It looks like this week, Honda isn’t hitting the road, but maybe the cyber security department…
Honda Halts Production
Hello everyone, and welcome back for our 15th article in the cyber attack of the week series! This week, we are switching lanes (no pun intended) from the beauty industry, the automobile industry.
This week, Honda announced that they halted production at several plants across the world due to a cyber attack.
Now, the pause on production is not something that is entirely a choice made by Honda. Actually in this scenario, the company had no other choice then to halt production due to the cyber attack bringing down internal networks.
This action produced by cyber criminals put plants located in the US, Turkey, South America and India on hold.
Now, let’s take a look at the attack. To begin, due to the rather covert nature of the attack, many details are not public yet. But, researchers are now coming forth with evidence that Honda was hit with Snake malware.
This malware attacked not only Honda this week, but also other large companies as well. Like many ransomware situations, the Snake malware has the ability to encrypt files and hold them captive.

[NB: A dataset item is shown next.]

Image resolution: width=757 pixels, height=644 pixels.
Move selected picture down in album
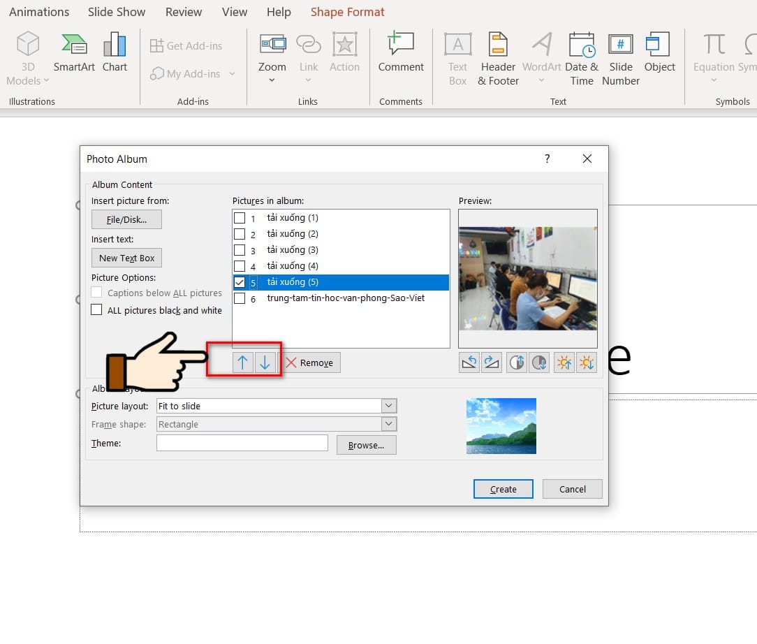tap(265, 363)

But, a spokesperson for the company claims that they have yet to find any indication of sensitive data being breached, and believe the issue will resolve quickly. Other sources believe that the criminals behind the Snake malware attack may be bluffing in regards to actually breaching sensitive data.
All in all, Honda faced a relatively not so devastating attack. In comparison to many other data breaches, past and present, the company is doing fairly well in this situation. But, not to discount their current citation; it is always alarming when systems are under attack.
But all in all, the situation definitely had the components to be more devastating than it was.
Honda claims to have the internals systems that faced the attack back up and running as soon as possible. This goes for production as well.
Now, do we say their quick recovery is due to proper cyber security protocol and procedure? Or rather is it that the attackers just didn’t cause that much damage?